Topic 8: The Reconceptualization of the Kingdom As the expectation of an immediate, historical end to time faded, the concept of the Kingdom, central to Paul's theology, also underwent a significant redefinition in later gentile churches. For Paul, the Kingdom was an imminent, tangible, and historical reality that his generation would witness. However, for later thinkers like Valentinus and Marcion, the Kingdom was reconceptualized as a "verbal cipher for a spiritual heaven," an upper- and otherworldly realm awaiting the individual soul after death. This was a departure from a historical, earthly manifestation. Justin Martyr, while denouncing the purely spiritual interpretation, still envisioned the Kingdom as a "distant hope of a tempered millenarianism," referring to a thousand-year reign of the saints, raised in the flesh, that would occur eventually at the very end of time. Thus, redemption receded beyond history's immediate horizon, adapting the apocalyptic expectation to a prolonged historical reality.

Topic 9: Misinterpretation of Paul's Rhetoric into Rigid Polarities Paul's complex and often agonistic rhetoric, characterized by contrasting binaries such as Law and gospel, and works and grace, was later simplified and interpreted as rigid, mutually exclusive polarities. His resolute opposition to proselyte circumcision, his anger with apostolic challengers, and his absolute certainty about impending events, once time continued and later gentile churches settled into history, were transformed. What Paul might have understood as nuanced relationships or different aspects of God's plan became stark "either/or" propositions: Law or gospel; works or grace. Paul's later theological proponents often framed his position as a choice between "Judaism or Christianity." The sources emphasize that Paul himself would not have recognized his message in these rigid polarities. He conceived of his mission to pagans as entirely consistent with God's promises to his own people, Israel, and he was unwavering in his belief that he and his assemblies would live to see the realization of those promises.

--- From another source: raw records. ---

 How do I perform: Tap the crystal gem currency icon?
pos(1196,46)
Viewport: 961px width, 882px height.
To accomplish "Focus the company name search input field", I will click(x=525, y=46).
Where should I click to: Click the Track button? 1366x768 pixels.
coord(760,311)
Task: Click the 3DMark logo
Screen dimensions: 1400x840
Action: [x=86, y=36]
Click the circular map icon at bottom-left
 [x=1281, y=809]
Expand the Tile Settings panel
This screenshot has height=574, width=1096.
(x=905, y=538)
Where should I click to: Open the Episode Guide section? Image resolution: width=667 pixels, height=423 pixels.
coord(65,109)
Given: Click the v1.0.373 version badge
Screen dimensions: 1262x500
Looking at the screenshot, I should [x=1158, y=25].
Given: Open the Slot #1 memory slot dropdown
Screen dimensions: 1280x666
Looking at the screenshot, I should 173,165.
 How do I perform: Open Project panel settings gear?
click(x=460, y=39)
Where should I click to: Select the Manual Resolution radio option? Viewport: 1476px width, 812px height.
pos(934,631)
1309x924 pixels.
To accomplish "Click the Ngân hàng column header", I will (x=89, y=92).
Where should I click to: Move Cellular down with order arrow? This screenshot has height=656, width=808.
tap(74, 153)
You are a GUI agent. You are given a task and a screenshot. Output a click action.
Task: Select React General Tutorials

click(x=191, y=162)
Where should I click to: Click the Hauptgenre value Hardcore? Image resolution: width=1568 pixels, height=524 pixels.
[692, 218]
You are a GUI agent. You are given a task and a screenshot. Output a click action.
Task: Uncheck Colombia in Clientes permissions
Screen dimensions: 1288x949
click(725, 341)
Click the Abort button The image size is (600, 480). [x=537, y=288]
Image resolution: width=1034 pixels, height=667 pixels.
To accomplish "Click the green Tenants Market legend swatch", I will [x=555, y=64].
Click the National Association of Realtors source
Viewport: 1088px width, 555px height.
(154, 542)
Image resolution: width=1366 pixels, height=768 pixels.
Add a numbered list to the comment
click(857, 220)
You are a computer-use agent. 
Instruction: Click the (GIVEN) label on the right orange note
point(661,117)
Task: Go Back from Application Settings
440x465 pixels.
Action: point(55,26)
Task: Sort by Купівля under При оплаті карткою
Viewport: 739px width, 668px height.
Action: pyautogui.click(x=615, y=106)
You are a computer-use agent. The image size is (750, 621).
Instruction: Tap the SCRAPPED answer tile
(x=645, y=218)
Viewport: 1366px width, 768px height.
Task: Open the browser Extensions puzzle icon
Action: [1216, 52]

Topic 10: The Call to Re-evaluate the Historical Paul The sources implicitly and explicitly advocate for a re-evaluation of Paul, urging readers to look beyond the "veils of later ecclesiastical tradition" and popular images of Paul as an ex-Jew or an anti-Jew. Instead, they encourage imagining oneself back into the "full-hearted eschatological conviction" of the movement's founding generation, which truly believed it was history's final generation. By doing so, the "other Paul" can be seen more clearly: Paul as a dynamic, original, and passionately committed visionary from the late Second Temple period. This involves recognizing him as the apostle of the final Davidic messiah, a brilliant student of Jewish law, an expert interpreter of his people's ancient scriptures, a charismatic worker of mighty deeds, a messenger of the Kingdom, and, significantly, the pagans' apostle, whose mission was fully integrated with, rather than antithetical to, his Jewish identity. This perspective aims to restore a more accurate and nuanced understanding of Paul in his original historical and theological context.